[Entries on target coordinates]
○ ○ ○ ○ ○
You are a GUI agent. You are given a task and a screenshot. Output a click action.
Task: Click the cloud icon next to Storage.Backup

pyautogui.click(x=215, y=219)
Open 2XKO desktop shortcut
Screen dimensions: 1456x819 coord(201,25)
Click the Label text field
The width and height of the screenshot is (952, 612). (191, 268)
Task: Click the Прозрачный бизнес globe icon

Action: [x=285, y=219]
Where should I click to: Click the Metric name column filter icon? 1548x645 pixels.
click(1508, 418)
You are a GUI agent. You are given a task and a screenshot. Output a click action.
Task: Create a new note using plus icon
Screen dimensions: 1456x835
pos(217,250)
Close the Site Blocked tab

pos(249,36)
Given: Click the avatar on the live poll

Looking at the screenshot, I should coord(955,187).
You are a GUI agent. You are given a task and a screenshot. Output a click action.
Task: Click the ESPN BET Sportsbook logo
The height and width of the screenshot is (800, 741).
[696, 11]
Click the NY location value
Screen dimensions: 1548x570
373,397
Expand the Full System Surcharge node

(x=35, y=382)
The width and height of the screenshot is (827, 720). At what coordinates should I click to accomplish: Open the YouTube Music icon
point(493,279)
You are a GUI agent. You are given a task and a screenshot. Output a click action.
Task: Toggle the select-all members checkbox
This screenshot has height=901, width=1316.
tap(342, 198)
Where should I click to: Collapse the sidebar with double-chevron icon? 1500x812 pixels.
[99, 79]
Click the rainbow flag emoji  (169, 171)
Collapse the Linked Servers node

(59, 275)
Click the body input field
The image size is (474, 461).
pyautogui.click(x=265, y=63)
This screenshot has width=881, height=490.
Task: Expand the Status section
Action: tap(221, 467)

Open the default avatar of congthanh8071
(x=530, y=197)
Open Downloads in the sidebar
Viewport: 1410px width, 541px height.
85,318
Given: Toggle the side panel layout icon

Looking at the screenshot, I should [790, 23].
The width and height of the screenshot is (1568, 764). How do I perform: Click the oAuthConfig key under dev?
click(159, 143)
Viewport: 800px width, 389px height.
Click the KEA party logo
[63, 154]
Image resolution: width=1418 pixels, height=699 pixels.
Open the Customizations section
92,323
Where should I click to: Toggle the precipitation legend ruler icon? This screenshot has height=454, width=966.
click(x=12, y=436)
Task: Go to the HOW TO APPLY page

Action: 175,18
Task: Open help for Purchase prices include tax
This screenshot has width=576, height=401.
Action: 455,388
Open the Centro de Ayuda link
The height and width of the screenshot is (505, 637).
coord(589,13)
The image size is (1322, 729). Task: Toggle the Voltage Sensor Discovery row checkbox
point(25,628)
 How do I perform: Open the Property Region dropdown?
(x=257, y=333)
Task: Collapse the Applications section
○ ○ ○ ○ ○
▶ **TASK TO COMPLETE**: In the records, swap every "GUI agent" for "screen assistant" and leave all other text as it is.

▶ **RESULT OF THIS TASK**:
You are a screen assistant. You are given a task and a screenshot. Output a click action.
Task: Click the cloud icon next to Storage.Backup

pyautogui.click(x=215, y=219)
Open 2XKO desktop shortcut
Screen dimensions: 1456x819 coord(201,25)
Click the Label text field
The width and height of the screenshot is (952, 612). (191, 268)
Task: Click the Прозрачный бизнес globe icon

Action: [x=285, y=219]
Where should I click to: Click the Metric name column filter icon? 1548x645 pixels.
click(1508, 418)
You are a screen assistant. You are given a task and a screenshot. Output a click action.
Task: Create a new note using plus icon
Screen dimensions: 1456x835
pos(217,250)
Close the Site Blocked tab

pos(249,36)
Given: Click the avatar on the live poll

Looking at the screenshot, I should coord(955,187).
You are a screen assistant. You are given a task and a screenshot. Output a click action.
Task: Click the ESPN BET Sportsbook logo
The height and width of the screenshot is (800, 741).
[696, 11]
Click the NY location value
Screen dimensions: 1548x570
373,397
Expand the Full System Surcharge node

(x=35, y=382)
The width and height of the screenshot is (827, 720). At what coordinates should I click to accomplish: Open the YouTube Music icon
point(493,279)
You are a screen assistant. You are given a task and a screenshot. Output a click action.
Task: Toggle the select-all members checkbox
This screenshot has height=901, width=1316.
tap(342, 198)
Where should I click to: Collapse the sidebar with double-chevron icon? 1500x812 pixels.
[99, 79]
Click the rainbow flag emoji  (169, 171)
Collapse the Linked Servers node

(59, 275)
Click the body input field
The image size is (474, 461).
pyautogui.click(x=265, y=63)
This screenshot has width=881, height=490.
Task: Expand the Status section
Action: tap(221, 467)

Open the default avatar of congthanh8071
(x=530, y=197)
Open Downloads in the sidebar
Viewport: 1410px width, 541px height.
85,318
Given: Toggle the side panel layout icon

Looking at the screenshot, I should [790, 23].
The width and height of the screenshot is (1568, 764). How do I perform: Click the oAuthConfig key under dev?
click(159, 143)
Viewport: 800px width, 389px height.
Click the KEA party logo
[63, 154]
Image resolution: width=1418 pixels, height=699 pixels.
Open the Customizations section
92,323
Where should I click to: Toggle the precipitation legend ruler icon? This screenshot has height=454, width=966.
click(x=12, y=436)
Task: Go to the HOW TO APPLY page

Action: 175,18
Task: Open help for Purchase prices include tax
This screenshot has width=576, height=401.
Action: 455,388
Open the Centro de Ayuda link
The height and width of the screenshot is (505, 637).
coord(589,13)
The image size is (1322, 729). Task: Toggle the Voltage Sensor Discovery row checkbox
point(25,628)
 How do I perform: Open the Property Region dropdown?
(x=257, y=333)
Task: Collapse the Applications section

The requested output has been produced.